Jiowana Sauto (born March 13, 1998) is a Fijian rugby sevens player. She replaced Raijieli Daveau due to injury as a member of the Fijian women's national rugby sevens team for the 2016 Summer Olympics in Brazil.

Biography 
Sauto is from Vuna village located in Taveuni Island (the third biggest island in Fiji). Born and raised in Vuna, her love for the sport grew by watching her father and cousins play. She spent her high school years at Saint John's College in Cawaci, Ovalau Island.
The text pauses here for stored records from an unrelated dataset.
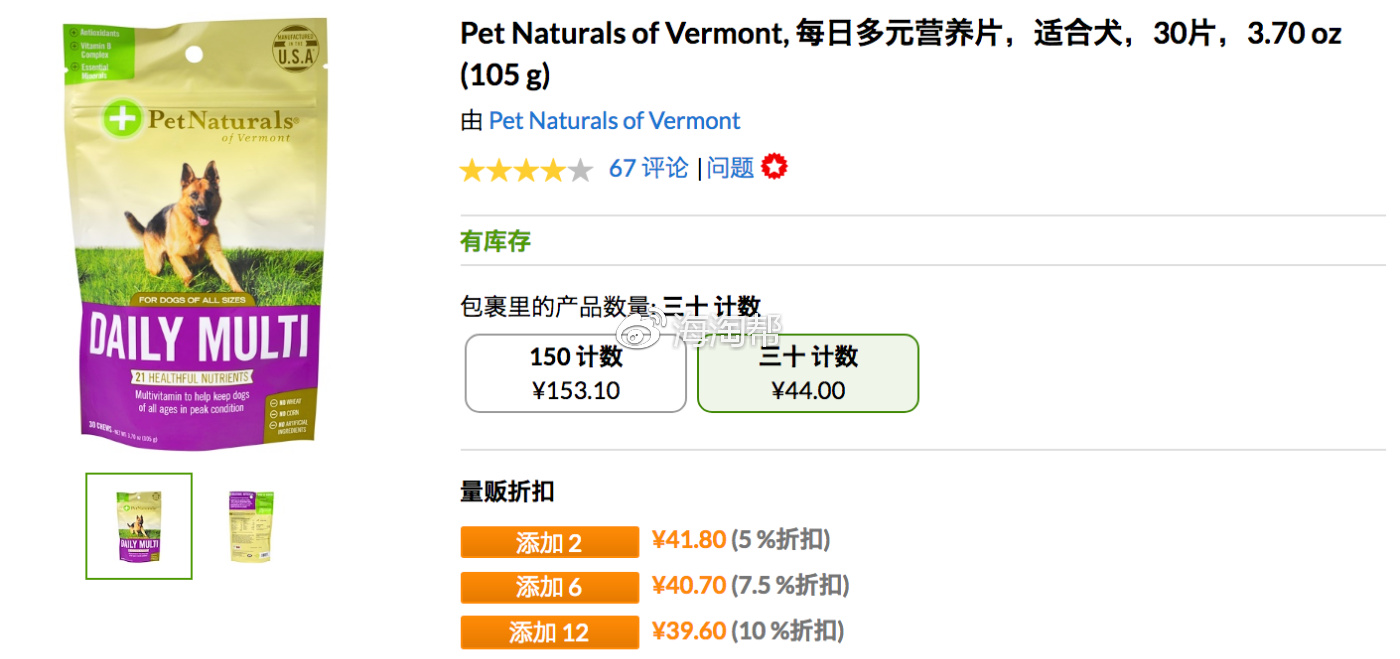Open the Pet Naturals of Vermont brand link
Screen dimensions: 1400x659
(x=614, y=121)
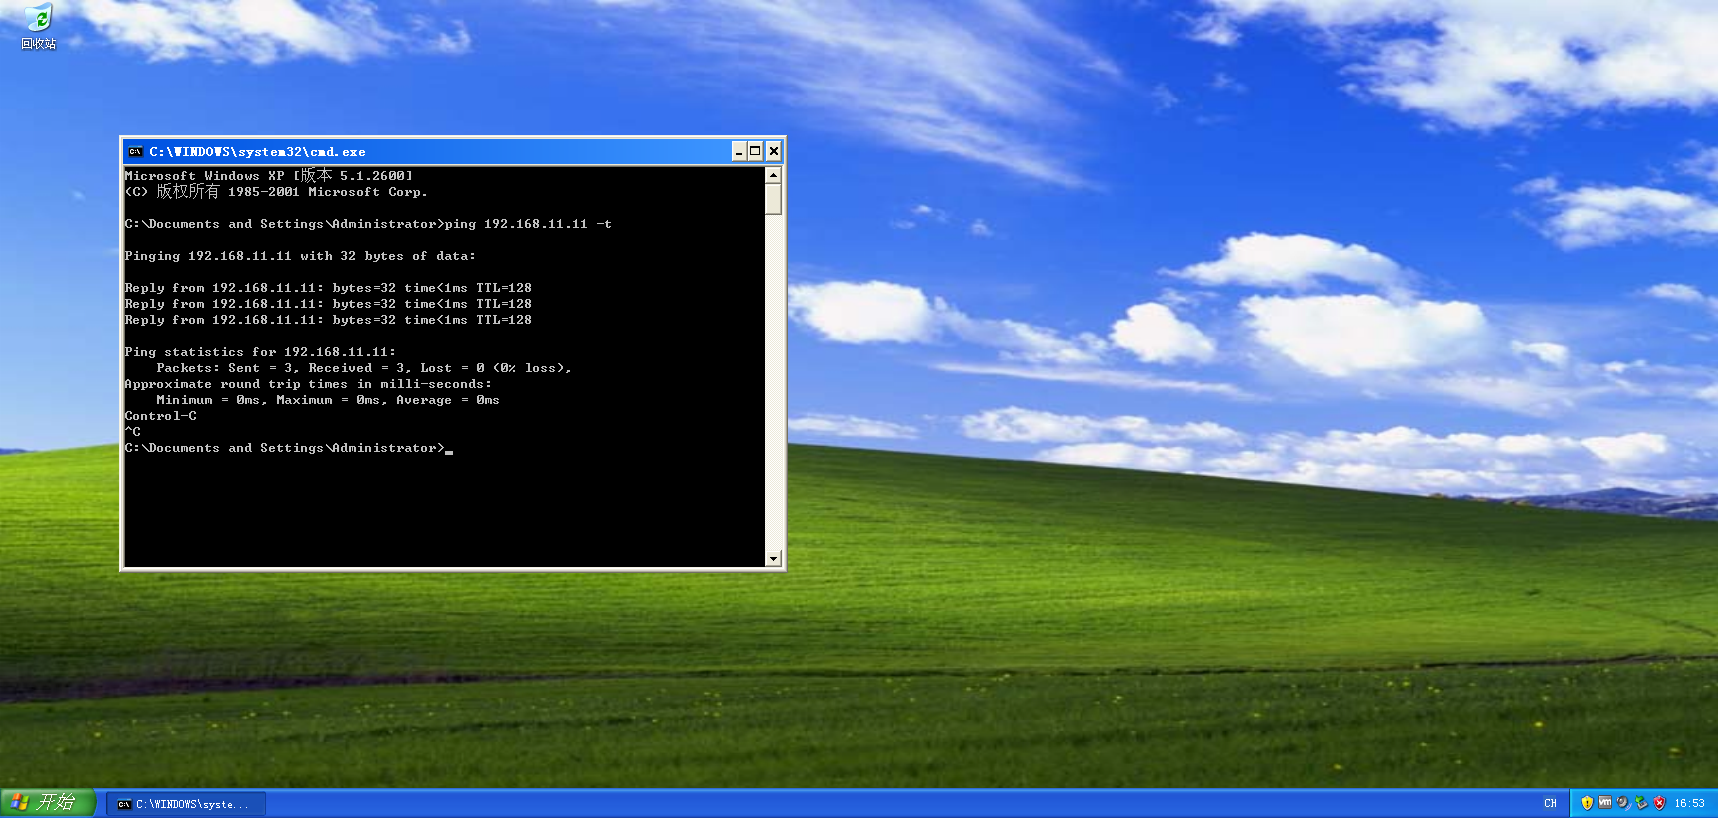The image size is (1718, 818).
Task: Click the Safely Remove Hardware tray icon
Action: pos(1641,803)
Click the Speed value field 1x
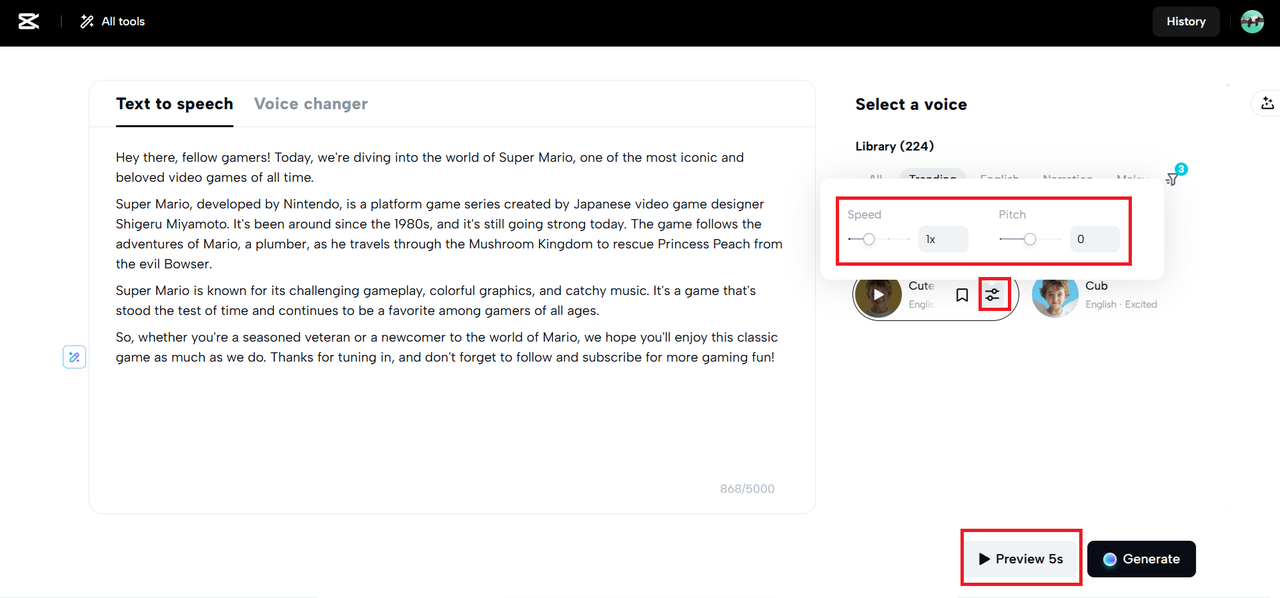1280x598 pixels. [943, 239]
It was at Saint John's College that she was chosen to represent the Fiji Rugby Women Youth Team to the Commonwealth Games in Samoa in 2015. This started her journey to becoming a Fijiana in the same year.

Sauto featured in the 2015–16 World Rugby Women's Sevens Series. She played at the 2015 Dubai Women's Sevens. She was also included in the squad for the 2016 USA Women's Sevens. She was in the squad for the 2016 France Women's Sevens.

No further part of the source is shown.